Copy every line below that has the word "link" in it.

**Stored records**
=== Begin Enclosure ===

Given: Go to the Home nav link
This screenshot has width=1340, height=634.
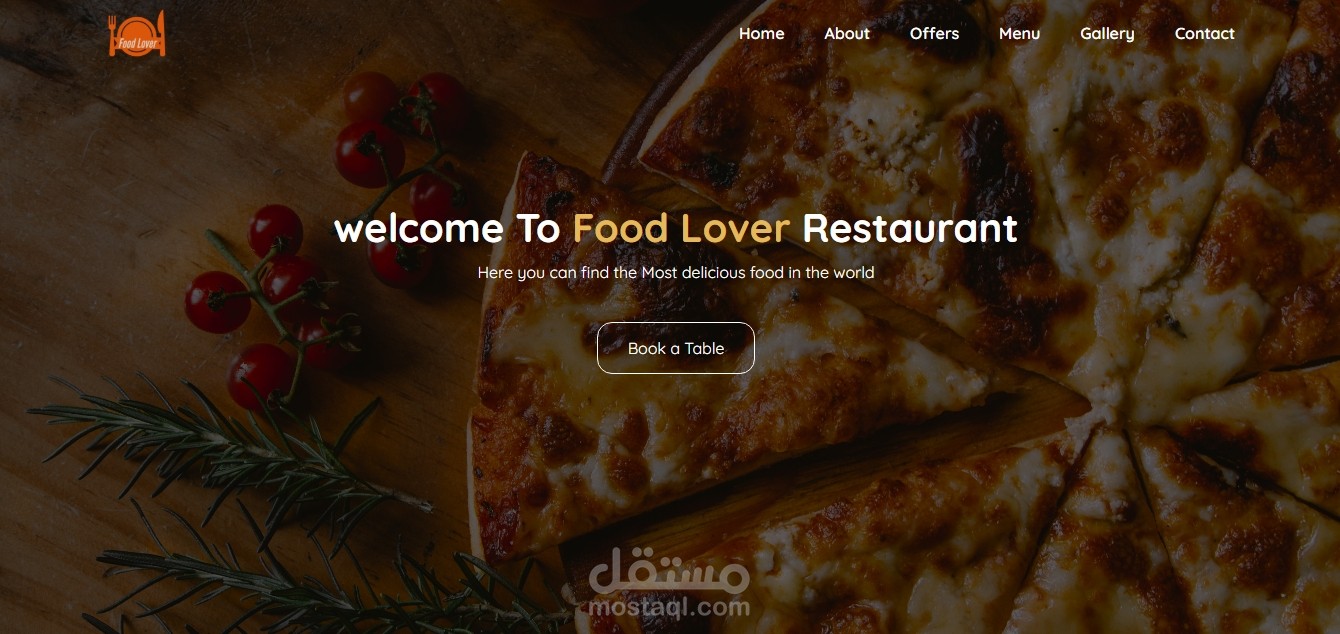Looking at the screenshot, I should 761,34.

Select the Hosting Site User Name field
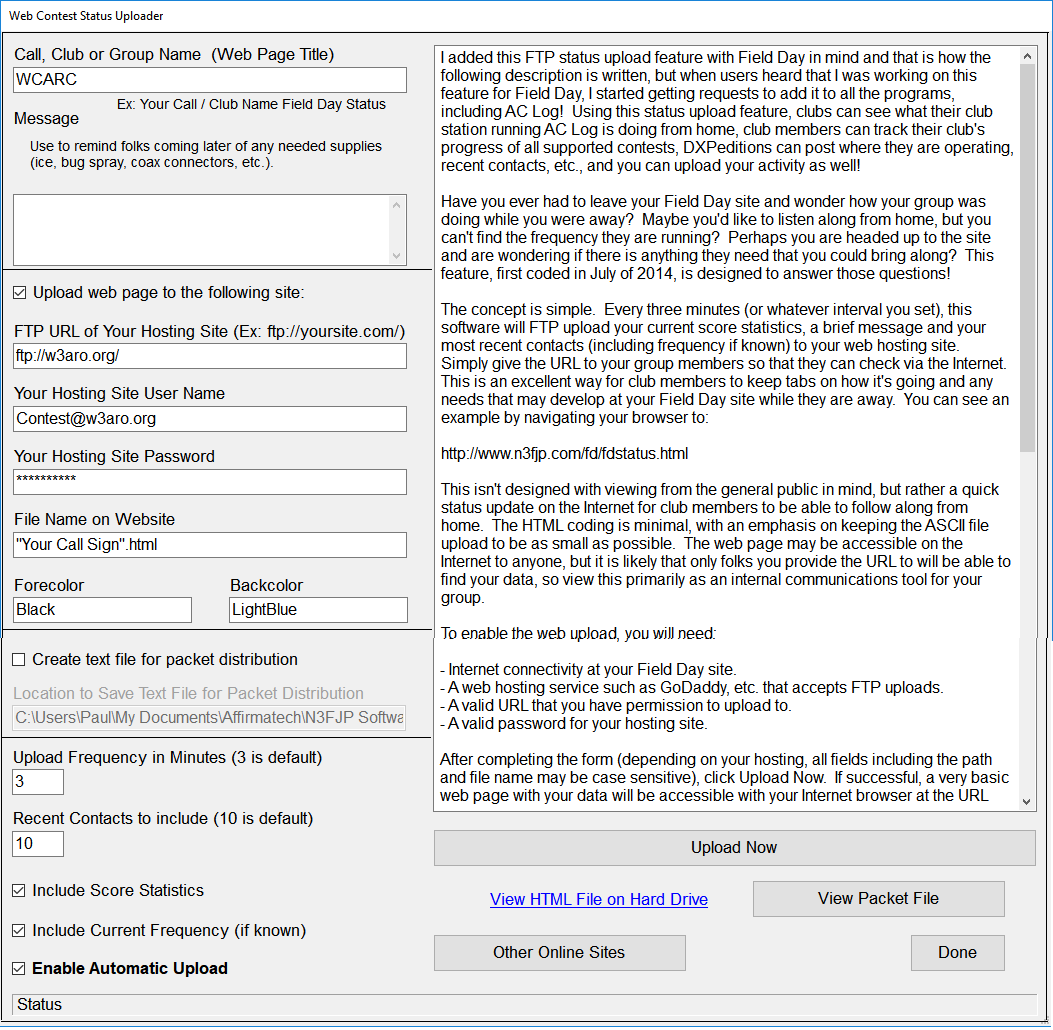click(210, 419)
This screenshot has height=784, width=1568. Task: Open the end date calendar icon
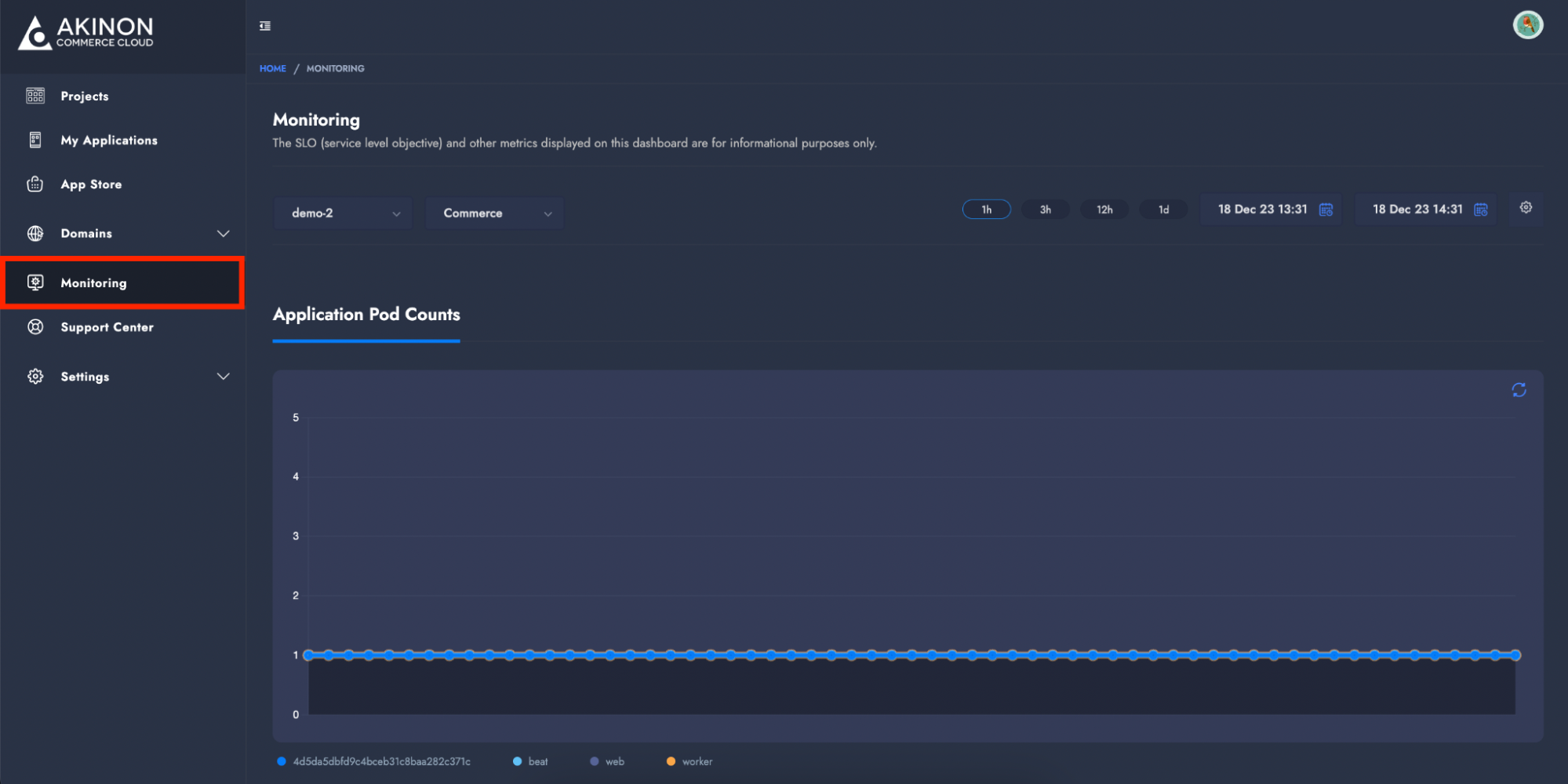coord(1480,210)
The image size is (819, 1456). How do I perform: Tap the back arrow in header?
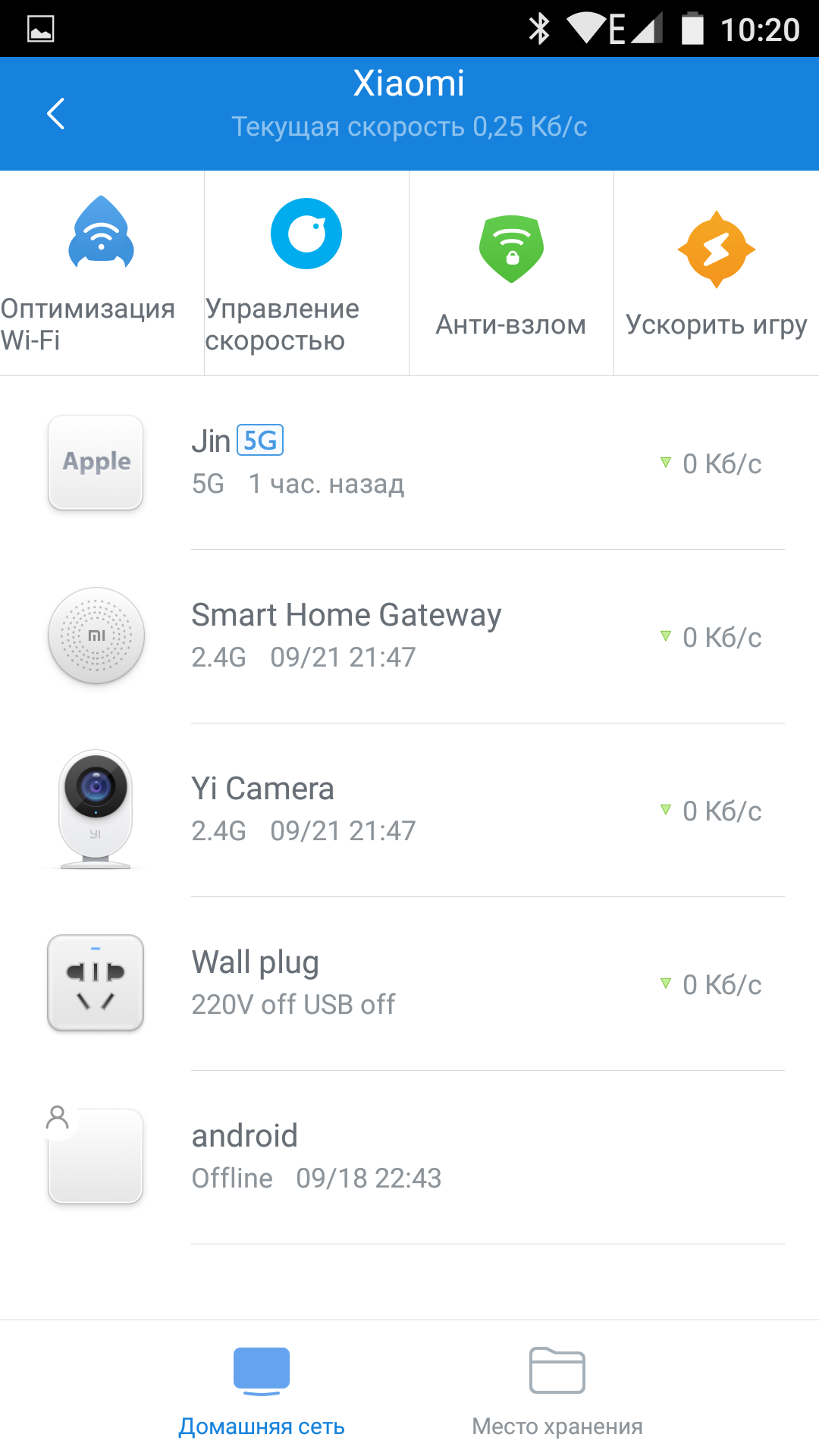click(56, 114)
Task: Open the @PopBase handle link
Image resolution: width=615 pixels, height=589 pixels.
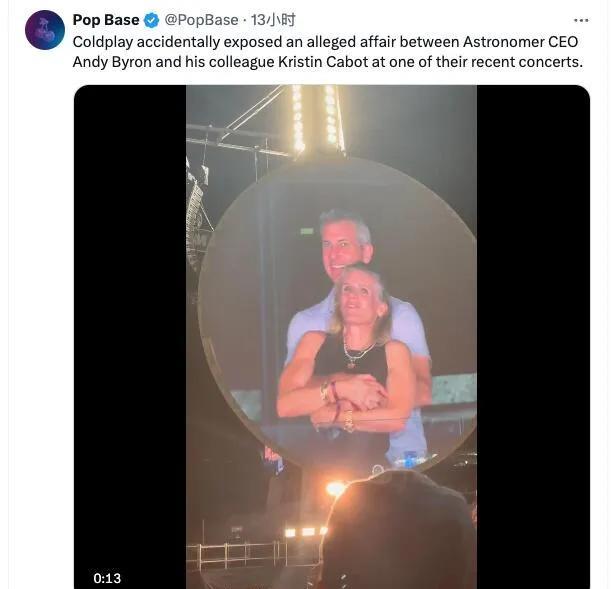Action: pos(201,20)
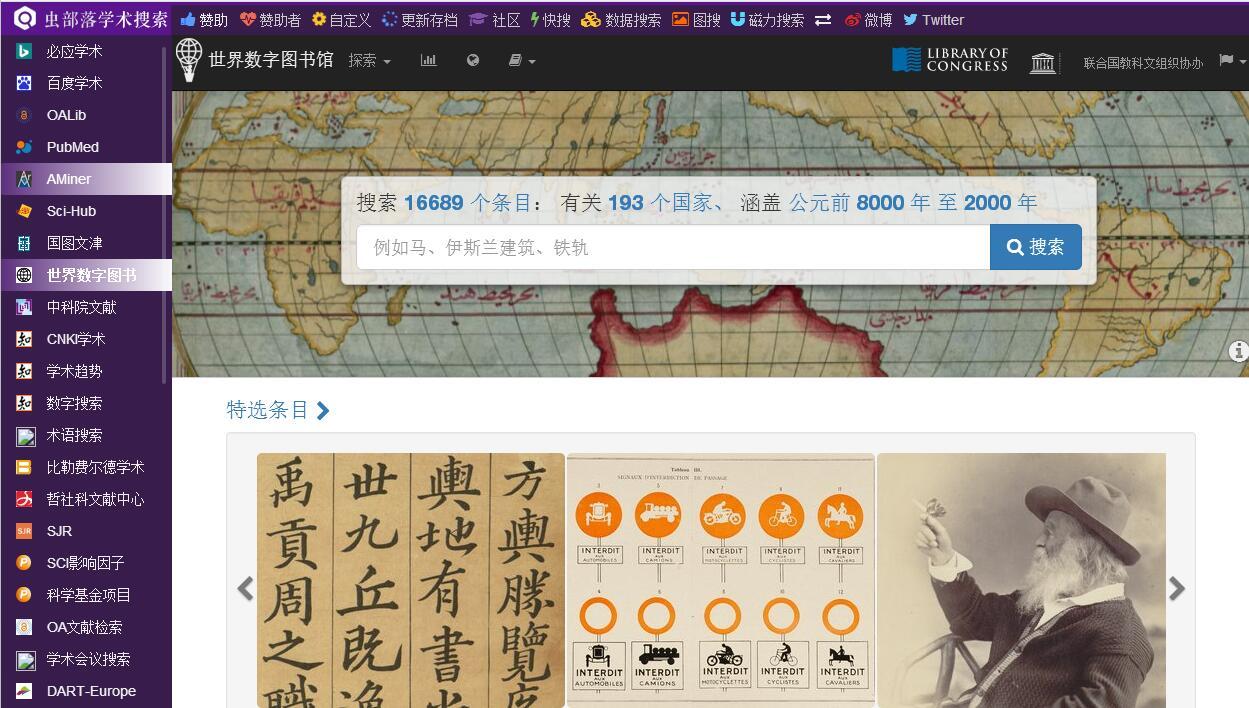
Task: Select PubMed in the left sidebar
Action: (72, 147)
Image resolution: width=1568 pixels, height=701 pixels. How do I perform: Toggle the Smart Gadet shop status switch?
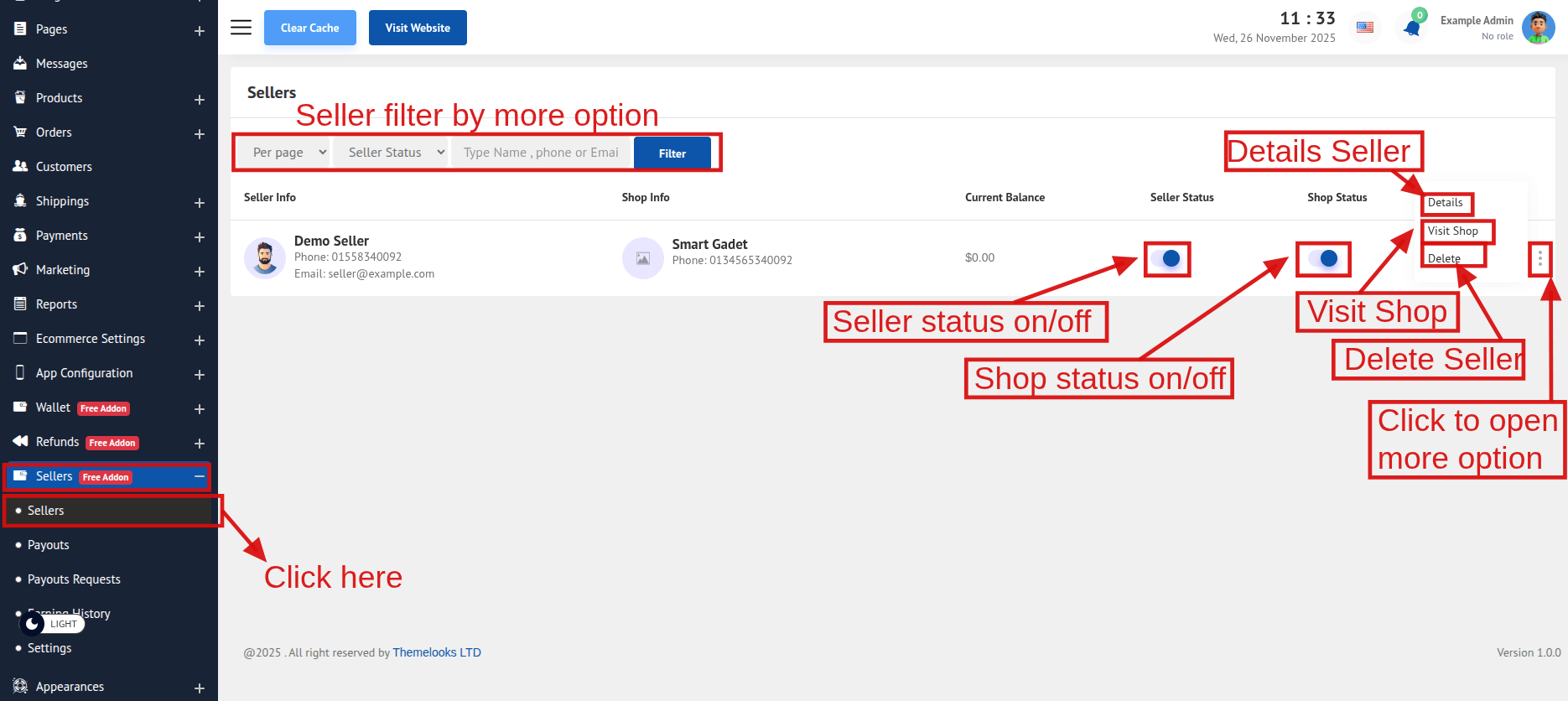click(x=1323, y=258)
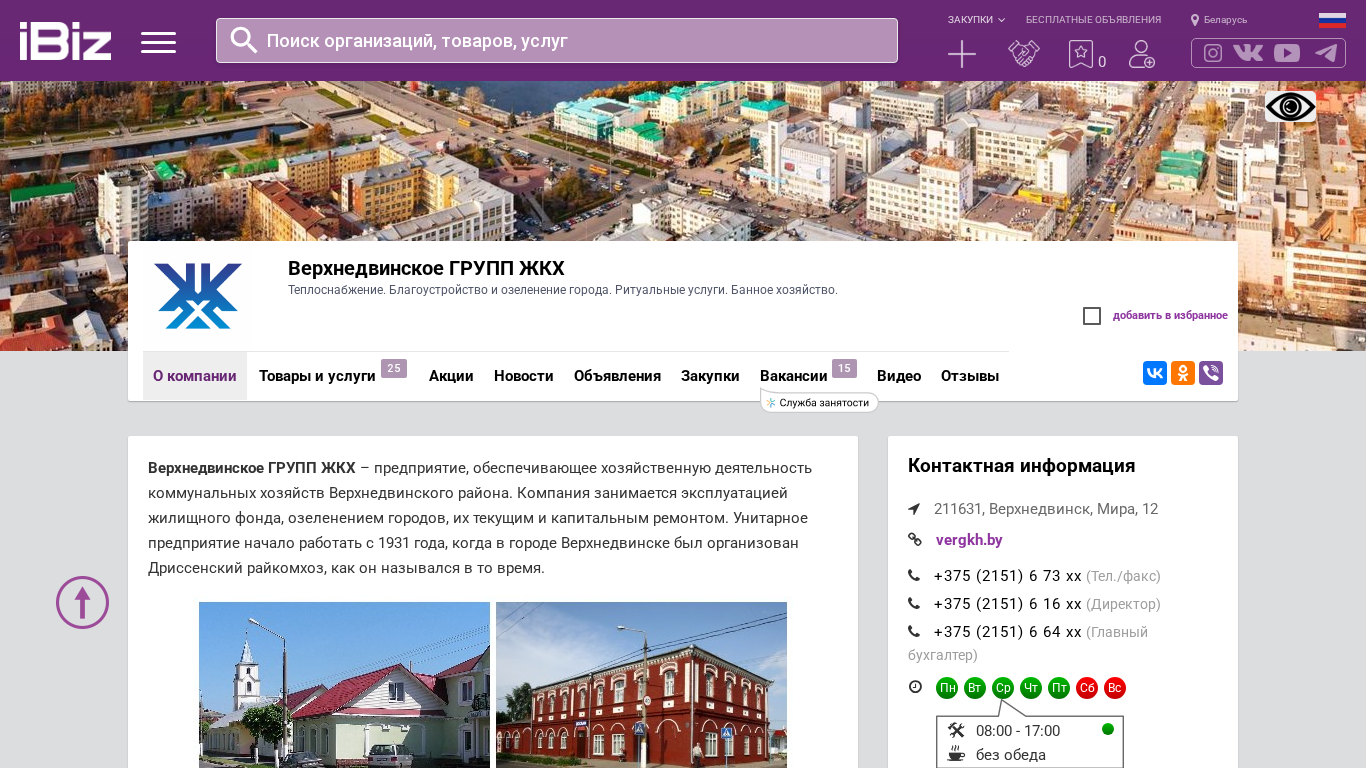Open the 'Вакансии' tab

click(793, 376)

=== End Enclosure ===

**Result for this exercise**
Given: Go to the Home nav link
Task: Open the @PopBase handle link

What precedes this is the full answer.